Einer gemeinsamen Recherche von Der Spiegel und The Insider zufolge zahlten russische Agenten in Afghanistan für Anschläge der Taliban. Die betreffenden „Kopfjäger“ sollen heute mehrheitlich in Russland leben. Nun befinden sich allerdings wohl mindestens zwei jener Männer, die in diesem Netzwerk aktiv sind, in Deutschland als sogenannte „abgelehnte Asylbewerber“. Sie seien an einer Jahre dauernden Operation des russischen Militärgeheimdiensts GRU zur Destabilisierung Afghanistans beteiligt. Moskau habe jene Terroranschläge mit Prämien in Höhe von vielen Millionen Dollar unterstützt und für die Bezahlung Tarnfirmen eingesetzt.
Nun fand also das Rechercheteam heraus, dass mindestens zwei Männer, die von Moskau als Terroristen beschäftigt werden, sich in Deutschland aufhalten. Sind es wirklich nur zwei? Oder könnten es eventuell auch mehr sein? Könnte diese Häufung von Terroranschlägen etwas mit ihrem Terrornetzwerk zu tun haben? Es wäre die Verantwortung der deutschen Sicherheitsbehörden, diesen Fragen schnell und gründlich nachzugehen. Die Recherche wäre unter normalen Bedingungen ein riesiges Warnzeichen, allerdings gab es kaum ein Echo. Das ist unerträglich.
Was hilft nun?
Ganz unabhängig von Russland wäre ein gründlicher Blick auf jedem der mutmaßlichen Täter auch in Bezug auf die AfD sinnvoll. Auch wenn die anderen Parteien – zumindest in Teilen als Lippenbekenntnis – eine Zusammenarbeit mit der AfD ausschließen, hilft ihre Annäherung an die AfD-Positionen den Faschist*innen. Das bedeutet, dass die wahre Gewinnerin dieser Wahl eigentlich die AfD sein wird, auch wenn sie nicht regieren darf oder kann. Darüber hinaus macht die Partei häufig Schlagzeilen mit sehr hohen Parteispenden, deren Ursprünge teilweise unklar sind. Sie erhält zudem Übersee-Unterstützung von Elon Musk, des reichsten Mannes der Welt, der gerade nach und nach den US-Staat torpediert und übernimmt.

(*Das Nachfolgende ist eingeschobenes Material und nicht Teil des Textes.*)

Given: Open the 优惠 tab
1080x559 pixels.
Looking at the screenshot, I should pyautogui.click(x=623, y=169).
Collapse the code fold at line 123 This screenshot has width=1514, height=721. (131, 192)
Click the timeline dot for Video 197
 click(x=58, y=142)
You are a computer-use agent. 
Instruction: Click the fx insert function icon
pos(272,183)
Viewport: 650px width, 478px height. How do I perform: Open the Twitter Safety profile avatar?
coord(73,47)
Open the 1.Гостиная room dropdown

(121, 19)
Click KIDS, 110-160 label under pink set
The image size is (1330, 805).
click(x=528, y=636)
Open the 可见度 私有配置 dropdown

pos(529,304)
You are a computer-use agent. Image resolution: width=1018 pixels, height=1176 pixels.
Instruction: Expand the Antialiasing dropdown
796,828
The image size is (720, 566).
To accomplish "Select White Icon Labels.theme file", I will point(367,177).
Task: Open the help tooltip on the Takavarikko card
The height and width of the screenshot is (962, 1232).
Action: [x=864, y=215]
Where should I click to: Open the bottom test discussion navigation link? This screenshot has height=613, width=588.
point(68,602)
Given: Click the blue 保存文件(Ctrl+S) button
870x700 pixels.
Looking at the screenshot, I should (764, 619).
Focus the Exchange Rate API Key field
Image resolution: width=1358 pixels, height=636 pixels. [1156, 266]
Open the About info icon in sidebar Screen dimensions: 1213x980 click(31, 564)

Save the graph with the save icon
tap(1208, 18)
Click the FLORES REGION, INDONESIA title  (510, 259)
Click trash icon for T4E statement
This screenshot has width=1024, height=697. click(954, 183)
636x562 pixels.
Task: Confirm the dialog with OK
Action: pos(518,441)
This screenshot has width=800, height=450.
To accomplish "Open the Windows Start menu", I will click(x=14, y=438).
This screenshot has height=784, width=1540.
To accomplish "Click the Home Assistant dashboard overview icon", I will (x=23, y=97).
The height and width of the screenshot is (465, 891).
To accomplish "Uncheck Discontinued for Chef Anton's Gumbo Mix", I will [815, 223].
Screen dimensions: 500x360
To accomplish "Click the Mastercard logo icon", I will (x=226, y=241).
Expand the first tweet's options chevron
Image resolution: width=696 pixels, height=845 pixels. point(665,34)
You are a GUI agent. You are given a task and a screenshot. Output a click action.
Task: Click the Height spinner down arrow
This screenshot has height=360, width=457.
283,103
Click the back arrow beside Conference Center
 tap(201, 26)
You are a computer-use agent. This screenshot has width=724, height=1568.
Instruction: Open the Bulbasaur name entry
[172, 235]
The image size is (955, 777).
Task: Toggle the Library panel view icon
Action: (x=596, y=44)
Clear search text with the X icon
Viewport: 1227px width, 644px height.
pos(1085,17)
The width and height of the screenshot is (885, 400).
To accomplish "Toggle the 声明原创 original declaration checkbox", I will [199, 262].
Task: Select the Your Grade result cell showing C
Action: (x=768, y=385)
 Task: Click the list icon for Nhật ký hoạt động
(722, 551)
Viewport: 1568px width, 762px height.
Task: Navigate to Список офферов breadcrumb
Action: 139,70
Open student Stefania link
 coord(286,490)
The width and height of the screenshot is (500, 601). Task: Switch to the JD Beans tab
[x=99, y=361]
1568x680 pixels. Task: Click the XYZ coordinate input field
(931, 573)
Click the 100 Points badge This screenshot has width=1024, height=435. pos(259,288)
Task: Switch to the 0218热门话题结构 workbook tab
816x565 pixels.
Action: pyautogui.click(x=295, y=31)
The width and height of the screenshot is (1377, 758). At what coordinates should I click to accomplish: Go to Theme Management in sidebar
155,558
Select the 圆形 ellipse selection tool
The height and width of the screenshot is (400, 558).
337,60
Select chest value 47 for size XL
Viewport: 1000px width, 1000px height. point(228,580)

Also, um nochmal zurück zu der Ausgangsfrage zu kehren: Wem nützen diese Anschläge? Vor allem der AfD, auch wenn sie nichts mit ihrer Durchführung zu tun haben soll. Und im Hinblick auf das große Bild, nützen sie auch Putin, Musk und allen anderen Faschist*innen der Welt. Was müssten wir dagegen machen? Wir müssen zusammenhalten. Das klingt schön, aber wie sieht ein Zusammenhalt in Praxis aus? Es wäre schon sehr viel gewonnen, wenn alle ihren eigenen Handlungsraum so effektiv wie möglich nutzen würden. Aufklären, recherchieren, zur Rechenschaft ziehen, sprechen, wählen. Was noch? Wir müssen beim Thema bleiben. Wir dürfen uns nicht länger von den realen Problemen und in Nebenschauplätze ablenken lassen. Und wir müssen am 23. Februar so wählen, dass die Faschist*innen ein richtiges Problem damit haben.